We do not encode the excitation signal parameters of \(X_{\mathrm{EB}} (n)\) for minimizing the number of the data bits to be embedded. This is because, human ear is insensitive to the excitation signal distortions at frequencies above 3400 Hz [26]. Therefore, \(X_{\mathrm{EB}} (n)\) excitation estimation from the NB signal at the receiver is well-suited for the reconstruction performance.

The representation vector D is then quantized to the closest entry of a VQ codebook that is generated by the Linde–Buzo–Gray training (LBG) algorithm [28]. The binary representation of the entry index, i.e., \(\left( {d_0 d_1 d_2 \ldots d_{R-1} } \right) \) is embedded into NB signal by the proposed magnitude spectrum data hiding technique to produce a composite signal \({X^{1}}_{\mathrm{NB}} (n)\) that can be transmitted through the telephone network channel.

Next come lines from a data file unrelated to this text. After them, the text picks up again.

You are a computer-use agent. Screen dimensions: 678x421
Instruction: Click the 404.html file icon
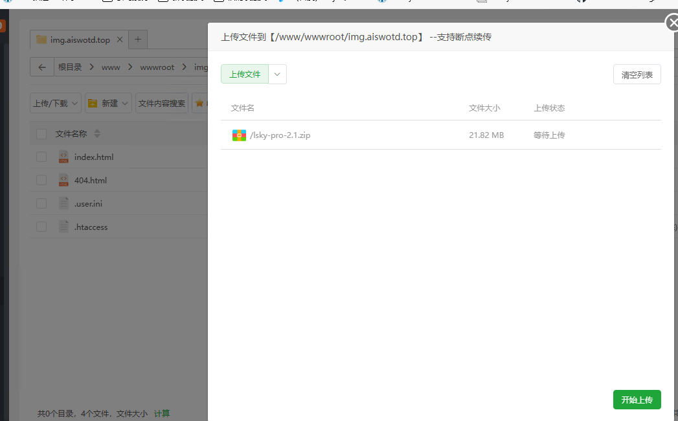coord(63,180)
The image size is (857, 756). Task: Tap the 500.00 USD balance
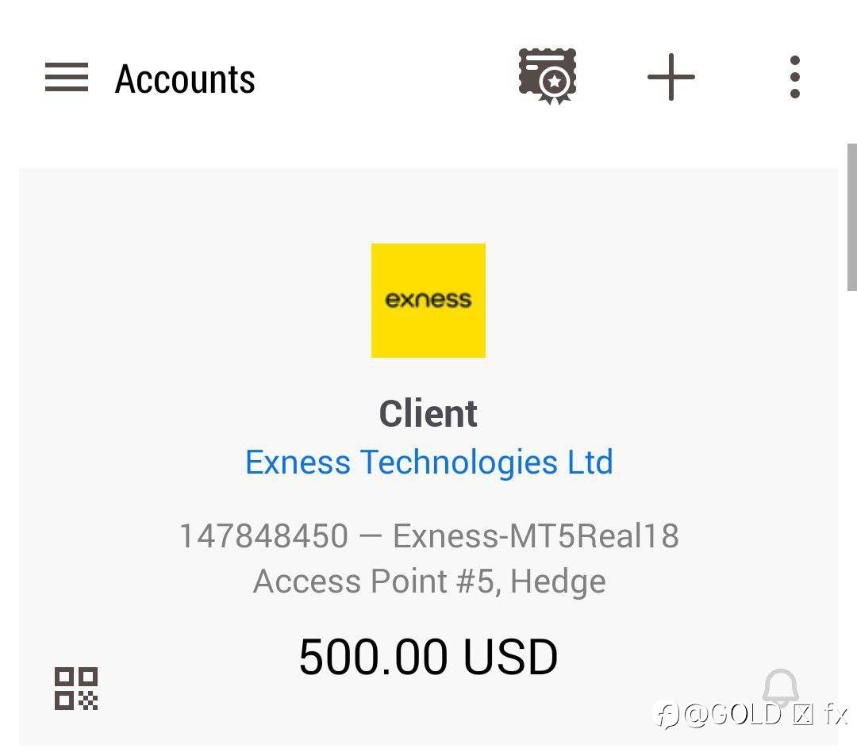click(x=429, y=656)
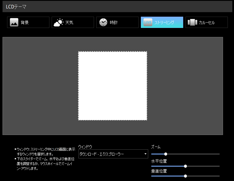The width and height of the screenshot is (234, 181).
Task: Switch to the 背景 tab label
Action: point(25,23)
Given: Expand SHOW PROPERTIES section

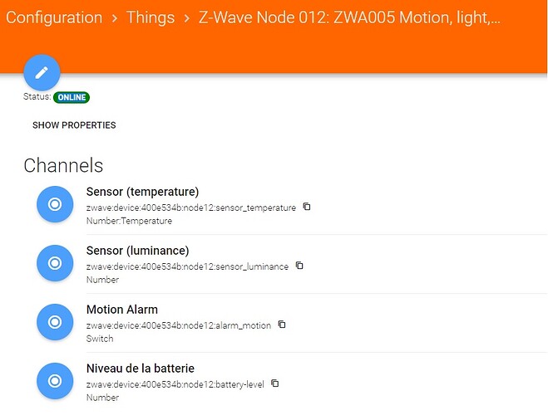Looking at the screenshot, I should pos(74,125).
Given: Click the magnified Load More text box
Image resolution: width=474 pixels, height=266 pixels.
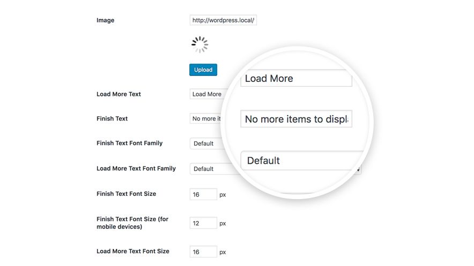Looking at the screenshot, I should 295,79.
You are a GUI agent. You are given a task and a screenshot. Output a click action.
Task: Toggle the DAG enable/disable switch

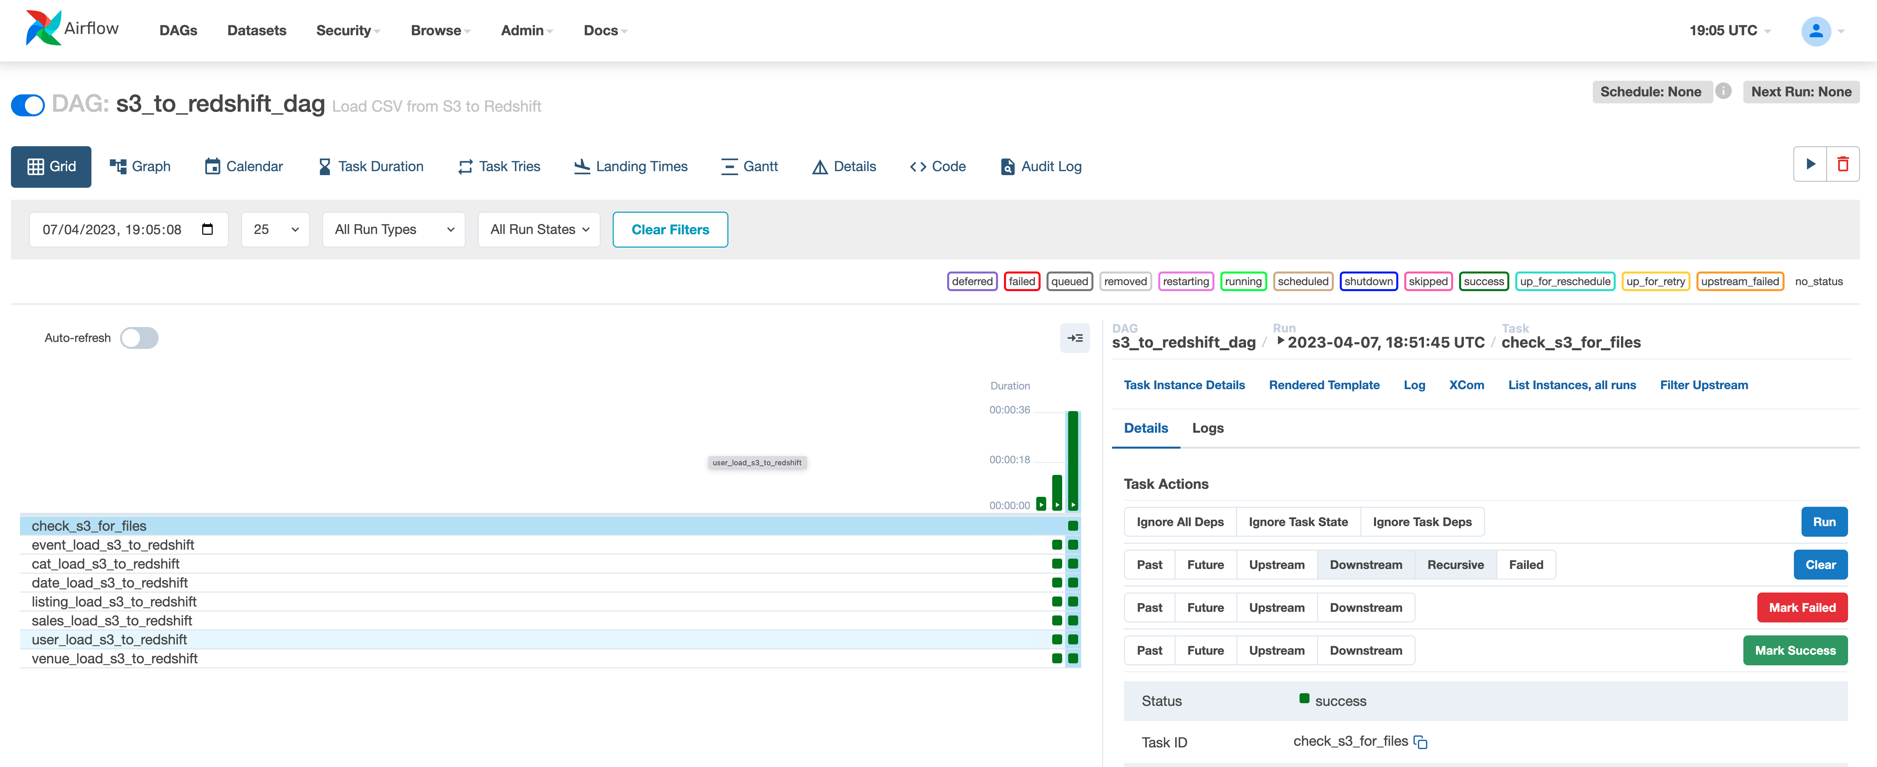[26, 106]
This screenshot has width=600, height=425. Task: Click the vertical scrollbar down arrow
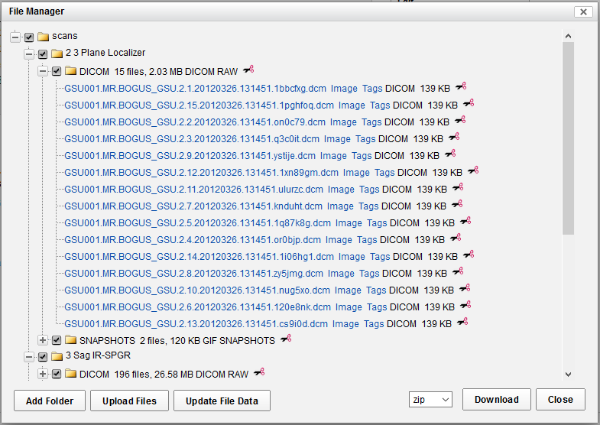[567, 374]
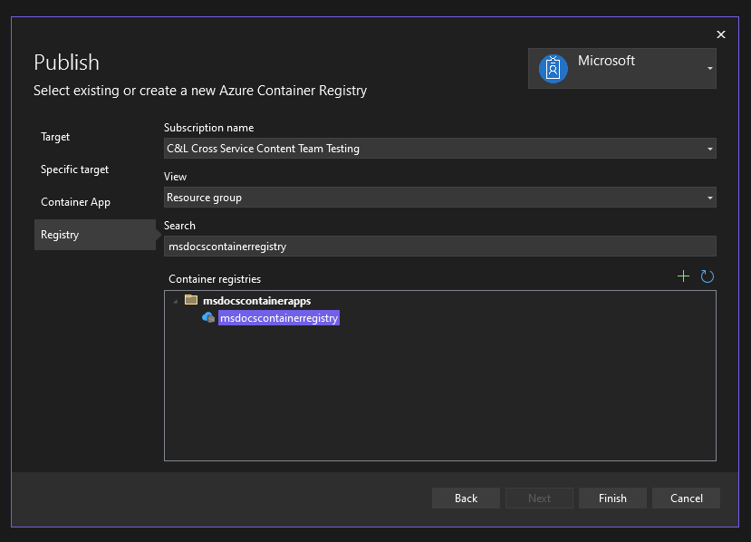Switch to the Specific target step
Viewport: 751px width, 542px height.
click(74, 169)
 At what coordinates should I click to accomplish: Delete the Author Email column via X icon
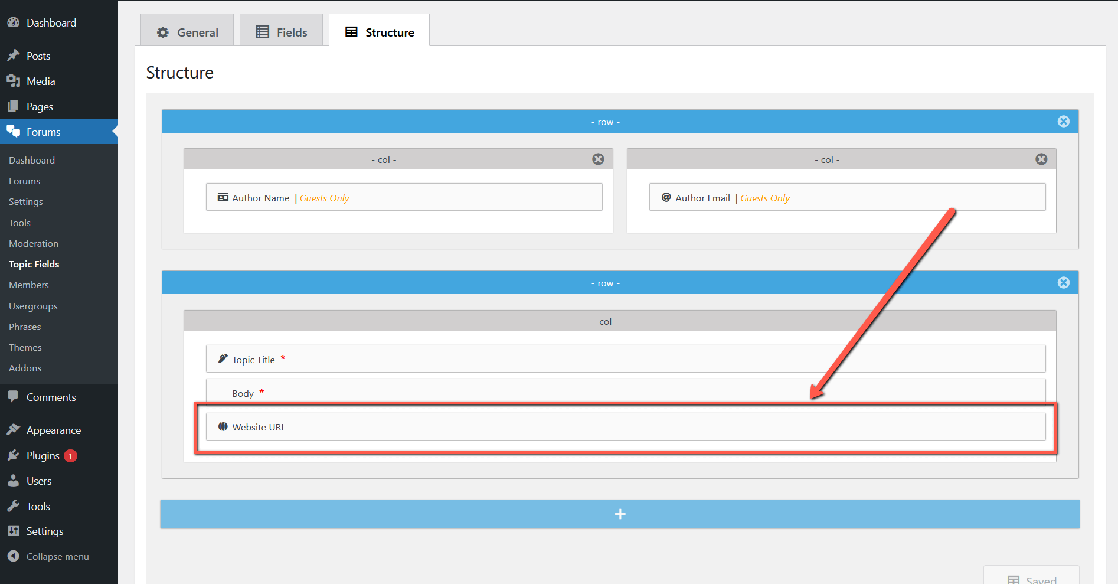tap(1041, 159)
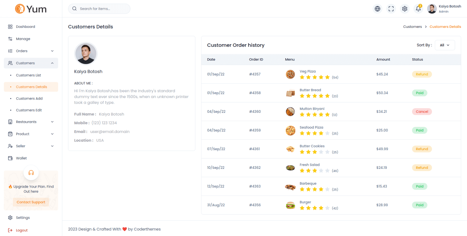Open the Wallet sidebar item
467x236 pixels.
coord(21,158)
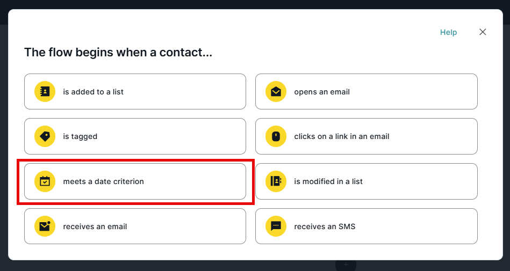Click the SMS speech bubble icon
Image resolution: width=510 pixels, height=271 pixels.
click(x=276, y=226)
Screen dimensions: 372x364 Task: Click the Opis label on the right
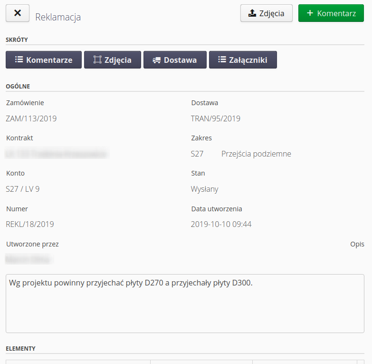[x=357, y=244]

To achieve synchronization [11] among the transmitting and receiving frames, a synchronization sequence such as 111...11 is inserted at each frame of the composite NB signal. Reception of a certain number of successive identical waveforms (synchronization sequence) at the receiver indicates the arrival of a new composite NB signal frame.

Fig. 1
figure 1

Proposed speech BWE transmitter

3.2 Receiver

The proposed speech BWE receiver is shown in Fig. 2. At the receiver, frame synchronization is first performed. When the embedded information is extracted by the proposed magnitude spectrum data hiding technique, the entry index can be obtained and the corresponding quantized LSFs and relative gain are properly retrieved from the VQ codebook. The LSFs are transformed back to the AR coefficients. Meanwhile, the excitation signal is obtained as the residue of an LPC analysis on \({\hat{{X}}^{1}}_{\mathrm{NB}} (n)\), i.e.,

$$\begin{aligned} \hbox {res}(n)={\hat{{X}}^{1}}_{\mathrm{NB}} (n)-\sum \limits _{j=1}^{10} {c_j {\hat{{X} }^{1}}_{\mathrm{NB}} (n-j)} \end{aligned}$$
(20)

where \(c_j\) denotes the AR coefficients of \({\hat{{X}}^{1}}_{\mathrm{NB}} (n)\) and \(\hbox {res}(n)\) is the residue (excitation). It is then fed into the synthesis filter described by the AR coefficients to reconstruct the extendedband signal \(\hat{{X}}_{\mathrm{EB}} (n)\) that was embedded. The \(\hat{{X}}_{\mathrm{EB}} (n)\) gain is adjusted to \(\hbox {G}\hat{\hbox {A}}_{\mathrm{EB}}\), which is obtained by \(\hbox {G}\hat{\hbox {A}}_{\mathrm{EB}} =\hbox {G}\hat{\hbox {A}}_\mathrm{rel} \cdot \hbox {G}\hat{\hbox {A}}_{\mathrm{NB}}\), where \(\hbox {G}\hat{\hbox {A}}_{\mathrm{NB}}\) is estimated from \({\hat{{X}}^{1}}_{\mathrm{NB}} (n)\), \(\hbox {G}\hat{\hbox {A}}_\mathrm{rel}\) is obtained from the . At this point, the sample rate for both the \({\hat{{X}}^{1}}_{\mathrm{NB}} (n)\) and \(\hat{{X}}_{\mathrm{EB}} (n)\) is 8000 Hz and should be interpolated to 16,000 Hz, the sample rate for WB speech. The interpolated \(\hat{{X}}_{\mathrm{EB}} (n)\), denoted by \({X^{1}}_{\mathrm{EB}} (n)\), lies in the NB frequency range and is shifted to UB. Finally, perceptually better WB speech (\({X^{1}}_\mathrm{WB} (n))\) is reconstructed by adding the restored extendedband (\({X^{1}}_{\mathrm{EB}} (n))\) signal to the up-sampled composite NB (\({X^{11}}_{\mathrm{NB}} (n))\).

Fig. 2
figure 2

Proposed speech BWE receiver

4 Performance Analysis of Magnitude Spectrum Data Hiding

Although using orthogonal SSs can successfully recover \(d_r\) in a noise-free transmission, in practice, there is always noise corruption during transmission. The most common one is AWGN. Let \({\hat{{X}}^{1}}_{\mathrm{NB}} (n)\) denote the received NB signal observed at the channel equalizer output and is given by (21)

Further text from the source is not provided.